Di balik pencapaian tersebut, terdapat kontribusi besar para pekerja di pabrik pengolahan hasil laut yang menjadi tulang punggung industri. Sejak 2023, Destructive Fishing Watch (DFW) Indonesia bersama sejumlah mitra menggagas program perlindungan pekerja perikanan di Jakarta, Bali, dan Sulawesi Utara.
Sebagai tindak lanjut, DFW Indonesia bersama Direktorat Jenderal Penguatan Daya Saing Produk Kelautan dan Perikanan (PDSPKP) melakukan riset cepat mengenai kondisi pekerja pengolahan tuna sejak Mei 2025. Hasil riset dipaparkan melalui diskusi di Bitung, Benoa, dan Jakarta Utara guna menghimpun masukan dari berbagai pemangku kepentingan.
“Riset ini merupakan bentuk komitmen kami dalam memperkuat perlindungan pekerja perikanan, khususnya di sektor pengolahan hasil laut,” ujar Program Director DFW Indonesia, Imam Trihatmadja.
Human Rights Officer DFW Indonesia, Nabila Tauhida, menyoroti pola kerja fleksibel para pekerja pengolahan tuna yang kerap berpindah antar-pabrik. Fleksibilitas ini erat kaitannya dengan kontrak jangka pendek berbasis Perjanjian Kerja Waktu Tertentu (PKWT), mulai dari tiga bulan hingga satu tahun, sesuai pola produksi berbasis pesanan (pre-order).
Namun, sistem kontrak tersebut membuat pekerja berada dalam posisi rentan. Salah satu contoh terjadi pada awal 2025, ketika sebuah perusahaan merumahkan 60 persen pekerjanya akibat kebijakan perdagangan Amerika Serikat. “Bahkan, ada pekerja yang kontraknya terus diperpanjang setiap tiga bulan selama enam tahun,” ungkap Nabila, Jumat (19/9/2025).
Ia menambahkan, pekerja kerap mengesampingkan isu upah dan keselamatan kerja karena lebih cemas terhadap kepastian kontrak. “Bahkan stok ikan yang menurun pun dianggap ancaman, sebab hal itu langsung memengaruhi keberlanjutan kontrak mereka,” katanya.
Menanggapi temuan ini, Sekretaris Ditjen PDSPKP, Machmud, menegaskan komitmen pemerintah meningkatkan kapasitas tenaga kerja melalui program pelatihan dan bimbingan teknis. “Tenaga kerja adalah tumpuan produktivitas dan kualitas produk. Kami siap berkolaborasi untuk memperkuat daya saing sektor perikanan,” ujarnya.

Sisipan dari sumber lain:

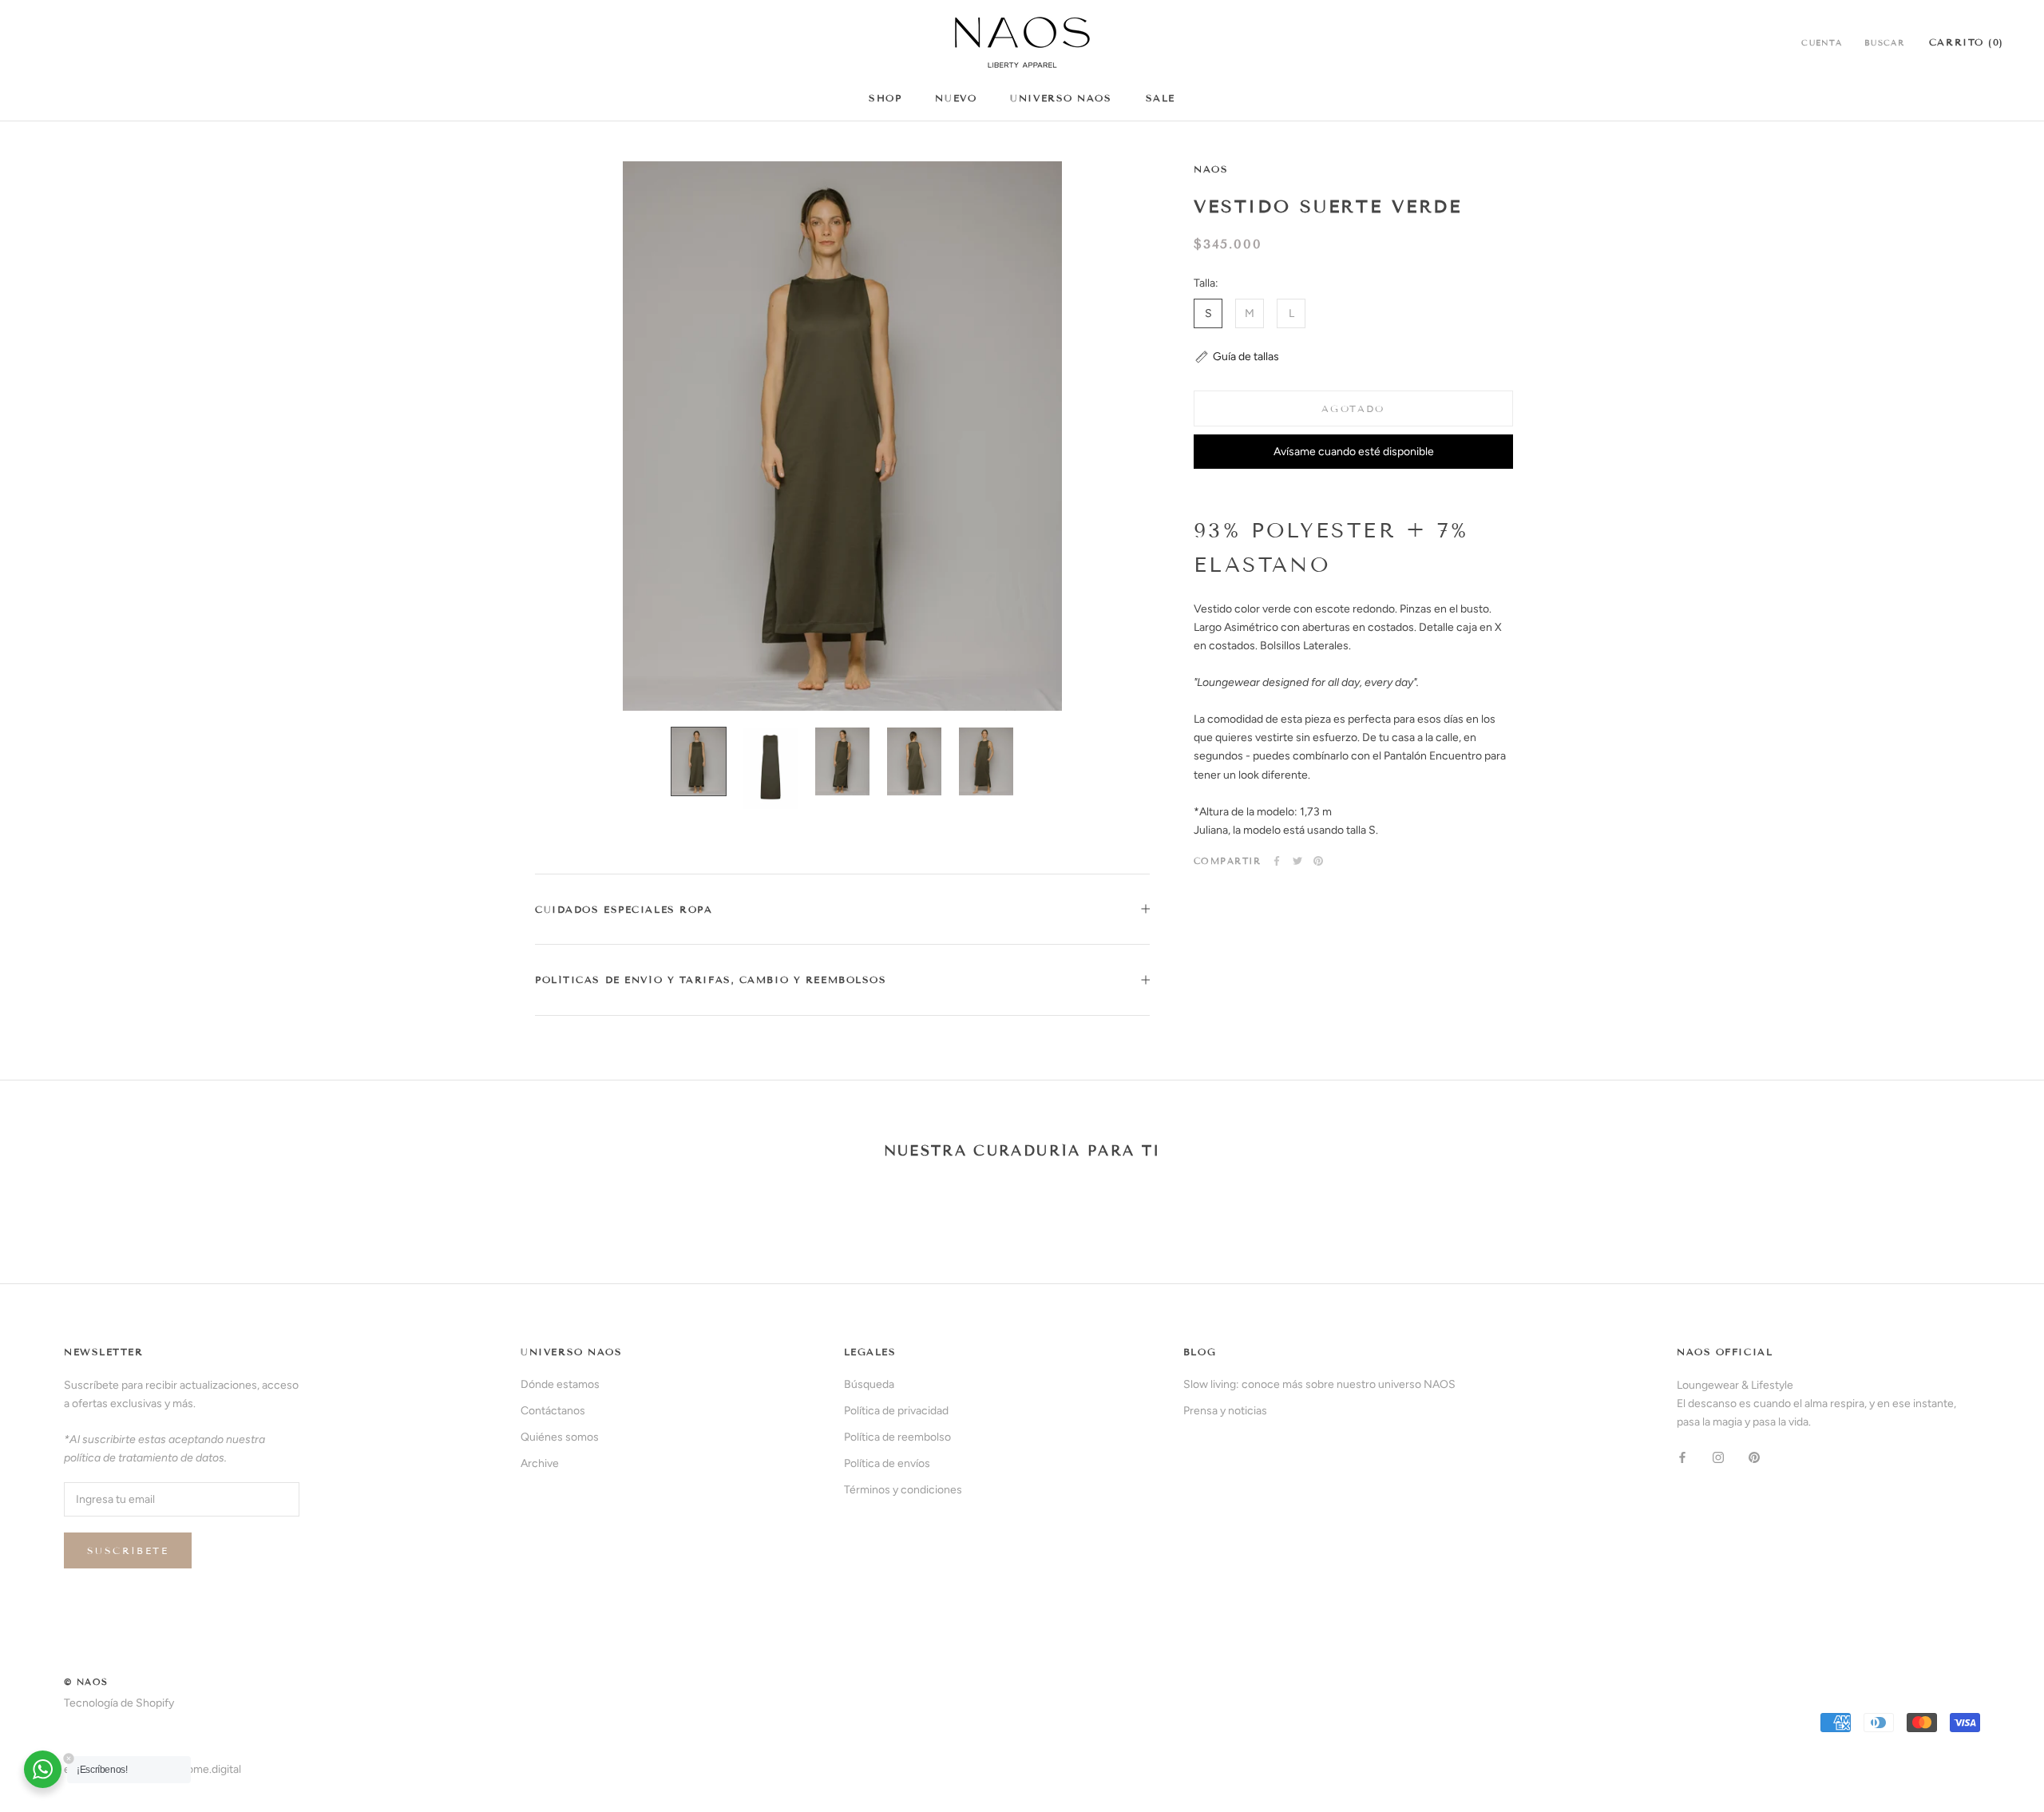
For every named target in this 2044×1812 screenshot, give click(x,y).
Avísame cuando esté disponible (1354, 451)
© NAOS (86, 1681)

Sementara itu, Direktur Bina Sistem Pengawasan Ketenagakerjaan Ditjen Binwasnaker dan K3 Kementerian Ketenagakerjaan, Yuli Adiratna, mengingatkan bahwa UU Cipta Kerja telah menetapkan batas masa PKWT maksimal lima tahun. “Setelah itu, pekerja harus diangkat sebagai karyawan tetap,” tegasnya.
Dosen Hubungan Internasional Universitas Paramadina, Benni Hasbiyalloh, menilai ketidakpastian kerja yang dialami pekerja pengolahan hasil laut merupakan strategi efisiensi dari pihak pengusaha. Ia menekankan perlunya riset lanjutan untuk menelaah proses produksi. “Perlu diperdalam apakah tuna merupakan komoditas musiman atau tidak, serta bagaimana proses loin dan pengalengan memengaruhi pola perekrutan pekerja. Hal ini penting karena berkaitan langsung dengan relasi kerja,” pungkas Benni. [Diori Parulian Ambarita]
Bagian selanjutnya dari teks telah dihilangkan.